■ **Passage provided**:
________________________

The U.S. National Institute of Standards and Technology (NIST) has a Building and Fire Research Laboratory.  As you can imagine, this laboratory researches fires: how they start, how they propagate, how to prevent fires, how to fight fires, and most importantly fire safety.  (They have some really cool CFD tools to simulate fire.)  But, much like the Great Chicago Fire, "greatness" usually comes after a tragedy.

In December 1998, three New York City firefighters lost their lives due to thermal shock that was created when the windows of the apartment building they were securing failed and coincidentally an occupant of the apartment complex on the opposite side of the building opened a door.  The wind, from being several stories up, rushed through the open windows and carried the heat of the fire through the hallway in which the firefighters were traversing and down the open door.  The heat was so intense that the firefighters' bodies shut down; they had no time to escape.

This tragedy, like many others like it, have opened the eyes of researches in understanding more about the world around us and inspired new ways to keep people safe.  This is especially important in apartment fires.  The National Fire Protection Association stated that 7,300 high-rise fires occurred in 2002, mostly in residential buildings.  Of these, 92% of the fatalities occurred because the fire spread beyond the room of origin.  Something as simple as closing a door may have prevented those fatalities.

Developing New Methods
If a slight breeze can cause such devastation in a high-rise fire, how can it be limited?  Better yet, how can it be used to help stop the fire?

Simple, when a window is open, close it.  With a big curtain.

One of the main problems fighting a high-rise fire is getting water to the upper levels of the buildings.  Ladder trucks have nozzles, but they only reach a certain height.  Sending in firefighters is the usual option, but that exposes them to dangers that may result in the same tragedy that occurred in New York.  Therefore, a concept developed by New York and Chicago firefighters is the high-rise nozzle.
Firefighters can enter the building from a floor not exposed to fire or excessive heat and deploy a water nozzle to the floor above.

Smoke inhalation is the largest known contributor to fire deaths.  Smoke also happens to be the largest inhibitor to quick fire response due to the lack of visibility.  Chicago firefighters have begun testing large portable fans to create a positive pressure in stairwells and rooms.  This controls the smoke and heat of the fire, sometimes containing it to the room of origin.

(above images courtesy of of Governors Island Experiments)

Proving the Point
Ideas are great, but how do you prove they work?  You do so, by teaming up with NIST and the Polytechnic Institute by finding a little funding through the Department of Homeland Security, FEMA, the US Fire Administration, and the Assistance to Firefighters Research and Development Grant Program.

Using NIST's fire laboratory, quantitative measurements could be taken that showed improvements in temperature, heat flux, gas velocity, pressure, oxygen, carbon dioxide, and unburned hydrocarbons.  Seeing positive results in all of the experiments using the ideas devised by New York and Chicago firefighters, the testing move out of the lab and into controlled burns.

________________________

■ **To-do list**:
• a. Summarize the passage in two sentences.
• b. For each statement, say whether it agrees with the passage, answering yes or no and quoting the deciding words of the passage: (i) The National Fire Protection Association reported 7,300 high-rise fires in 2002, mostly in residential buildings. (ii) Ladder truck nozzles can reach every floor of a high-rise building. (iii) Burns are the largest known contributor to fire deaths.
Answer using only the passage.

■ **Data excerpts**:
________________________

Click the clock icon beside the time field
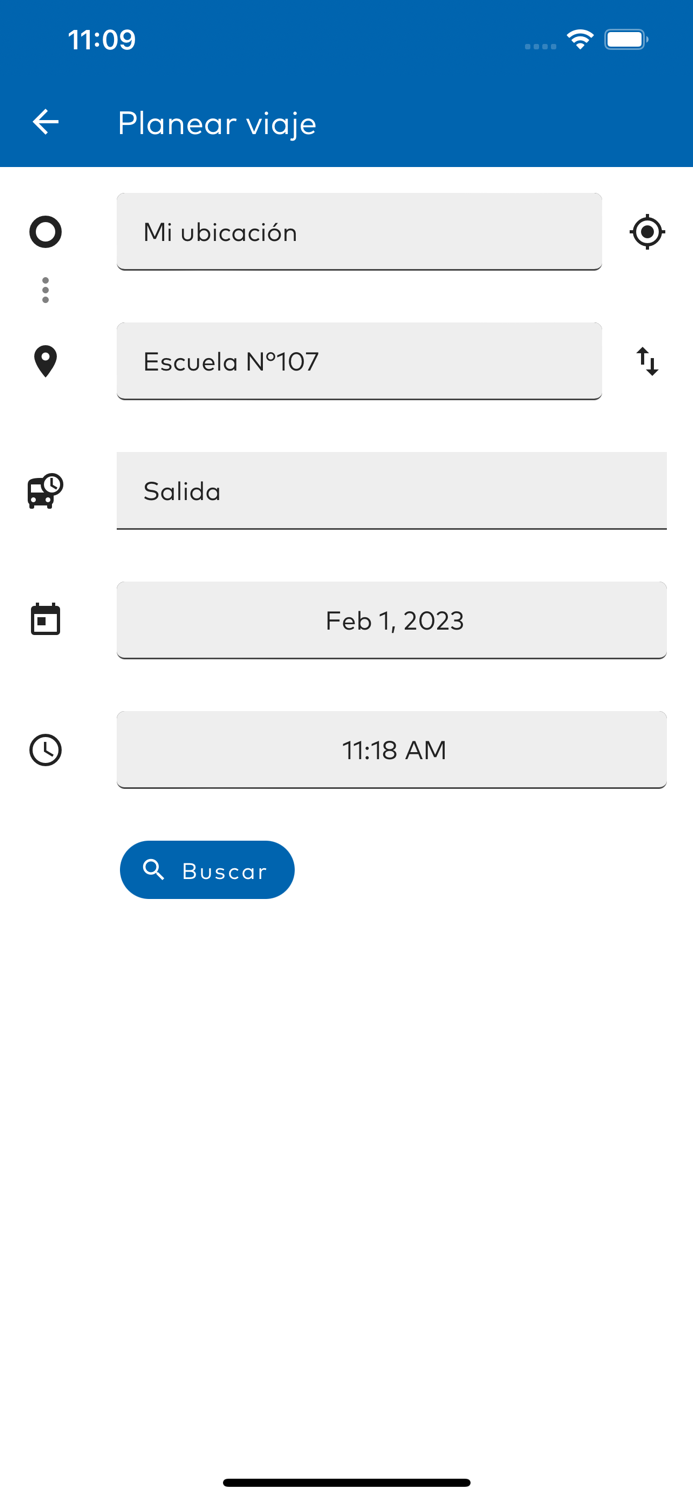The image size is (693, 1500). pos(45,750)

________________________

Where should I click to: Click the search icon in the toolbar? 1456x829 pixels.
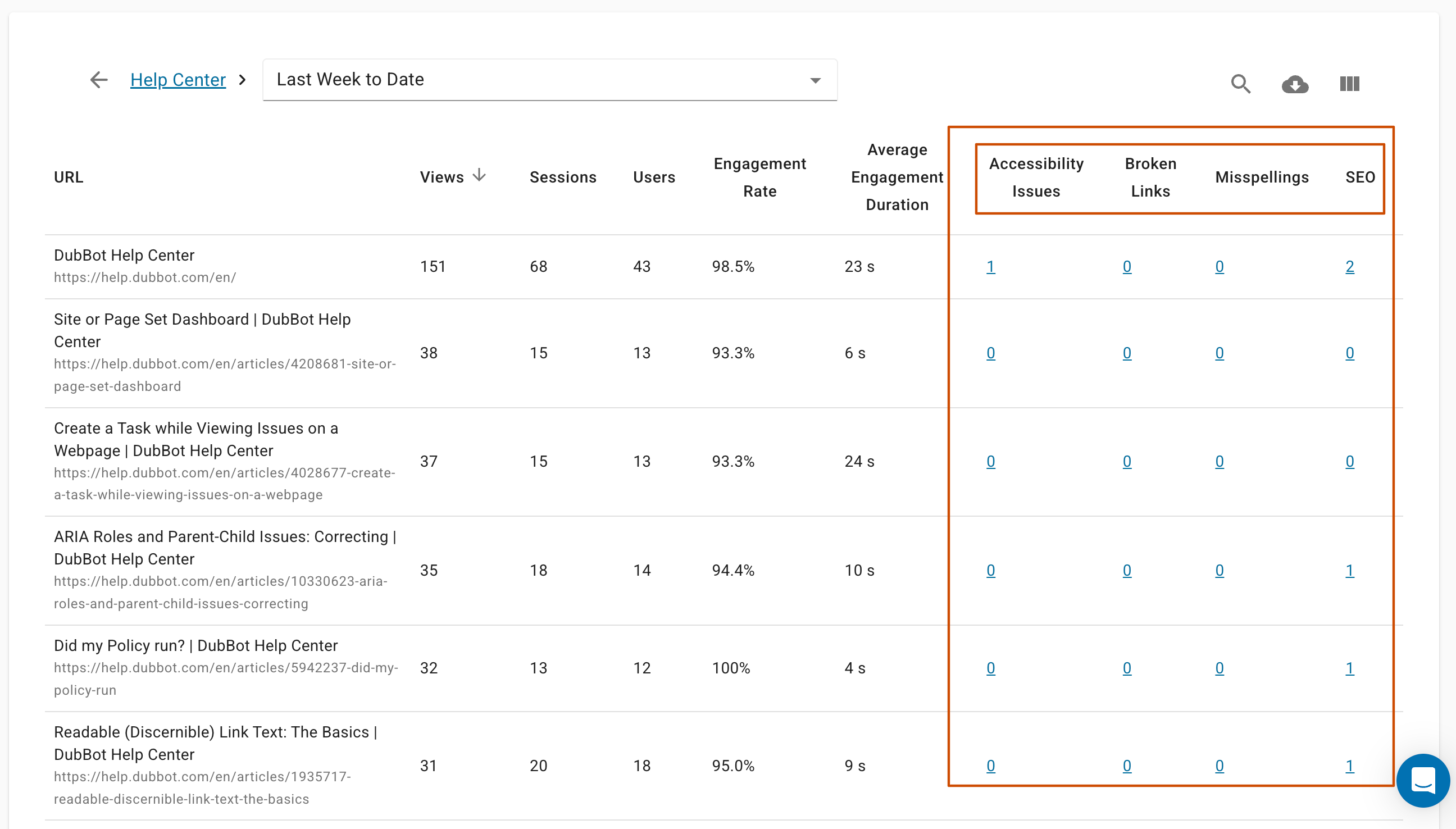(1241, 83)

________________________

■ **Answers to the exercises**:
• a. In December 1998, three New York City firefighters died when the wind rushed through failed windows and an opened door and carried the fire's heat through the hallway they were crossing, and tragedies like this have inspired new ways to keep people safe, especially in apartment fires. The methods described include closing an open window with a big curtain, a high-rise nozzle deployed to the floor above from a safer floor, and large portable fans that create positive pressure in stairwells and rooms; measurements in NIST's fire laboratory showed positive results, and testing then moved to controlled burns.

• b.
(i) Yes: "The National Fire Protection Association stated that 7,300 high-rise fires occurred in 2002, mostly in residential buildings."
(ii) No: "Ladder trucks have nozzles, but they only reach a certain height."
(iii) No: "Smoke inhalation is the largest known contributor to fire deaths."